EXERCISE: Reproduce the material between the lines holding "Given: Switch to the 查看文件 tab" and "Looking at the", inclusive, substituting "pane" for "tab" and changing nothing else.

TASK INPUTS:

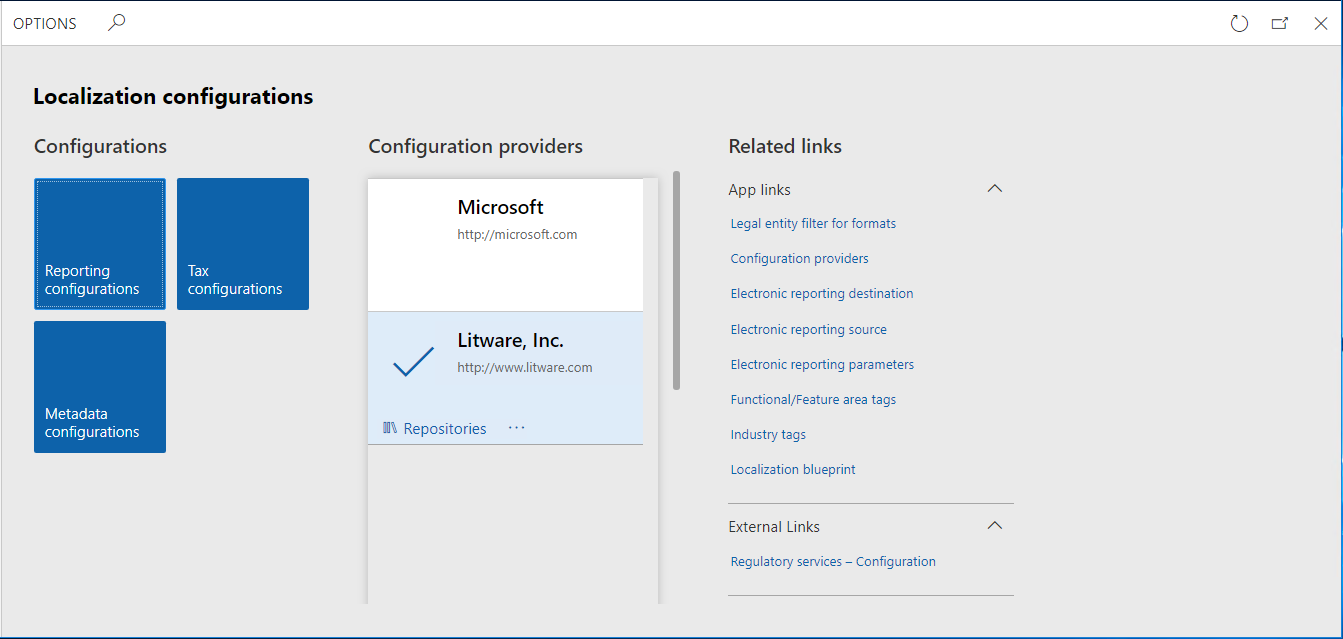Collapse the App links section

---

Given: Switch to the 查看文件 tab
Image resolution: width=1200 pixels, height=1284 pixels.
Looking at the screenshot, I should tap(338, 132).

--

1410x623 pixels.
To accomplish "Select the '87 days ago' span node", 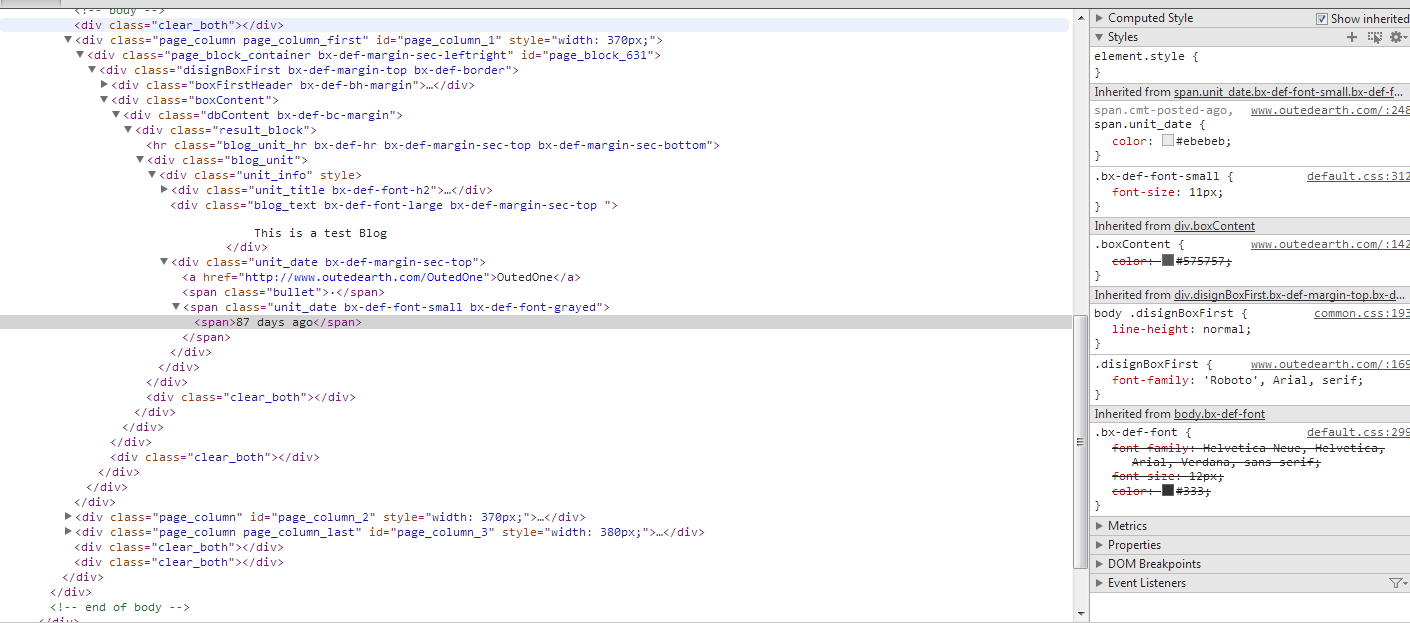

COMPLETE OUTPUT:
Given: Switch to the 查看文件 pane
Image resolution: width=1200 pixels, height=1284 pixels.
Looking at the screenshot, I should tap(338, 132).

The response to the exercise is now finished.